Ambulance officer William (Bill) Charles Menger was tending to the thrown rider at the time the bull charged at them.
Superintendent Menger dived to safety but the 60-year-old journalist attempted to get up and was struck in the back of the neck.
The wound required 60 stitches.
It was only recently – 60 years later – that William Menger’s son Colin Menger found out about his father’s involvement in the goring incident. Before this he had compiled a history of his father’s service.
He was inspired to write the history after the untimely death of his father and then, later in life, learning about the hardships his mother faced when the service refused to pay workers’ compensation.

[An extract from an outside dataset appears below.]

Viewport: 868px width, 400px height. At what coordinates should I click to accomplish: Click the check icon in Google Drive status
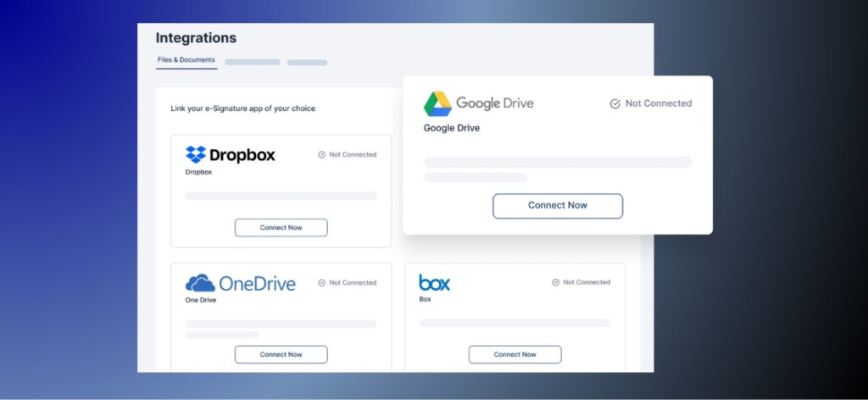click(x=615, y=103)
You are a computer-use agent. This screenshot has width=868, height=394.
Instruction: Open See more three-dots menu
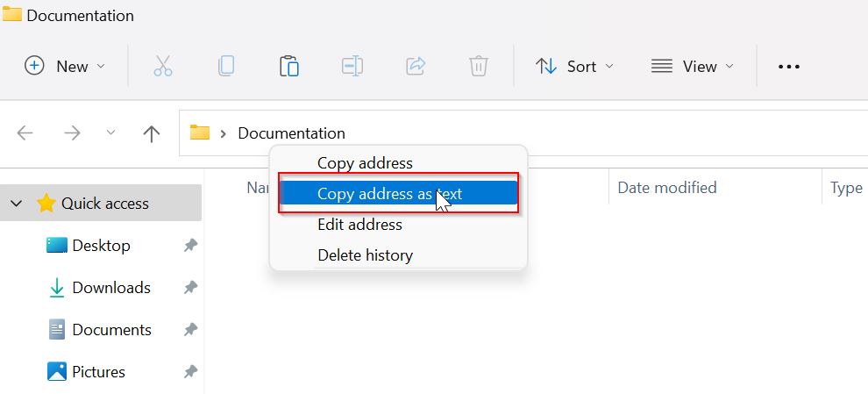pos(789,66)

In 1959 (having left the Kempsey station some years earlier) when rescuing two elderly women in a carnival accident at Coogee, Colin’s father suffered extensive, deep bruising down the right side of his body and spent three months in hospital.
He never fully recovered from the injuries and died on January 14, 1962, aged 48 years, leaving behind his wife Shirley and their four small children Philip, Colin, Neil and Margaret to fend for themselves.
“My mother went from being a middle-class housewife to cleaning toilets. Mum never said anything about it – she just kind of accepted it.
“I only found out about what happened in 2008 from an uncle. I was not impressed and wanted to leave a positive record of his service,” Colin, who now lives in Sydney, explains.
“I don't remember much about Kempsey, except those days it was a good place to grow up,” says Colin who went to primary school in West Kempsey and left town at the age of 11 when his father took up a Sydney posting.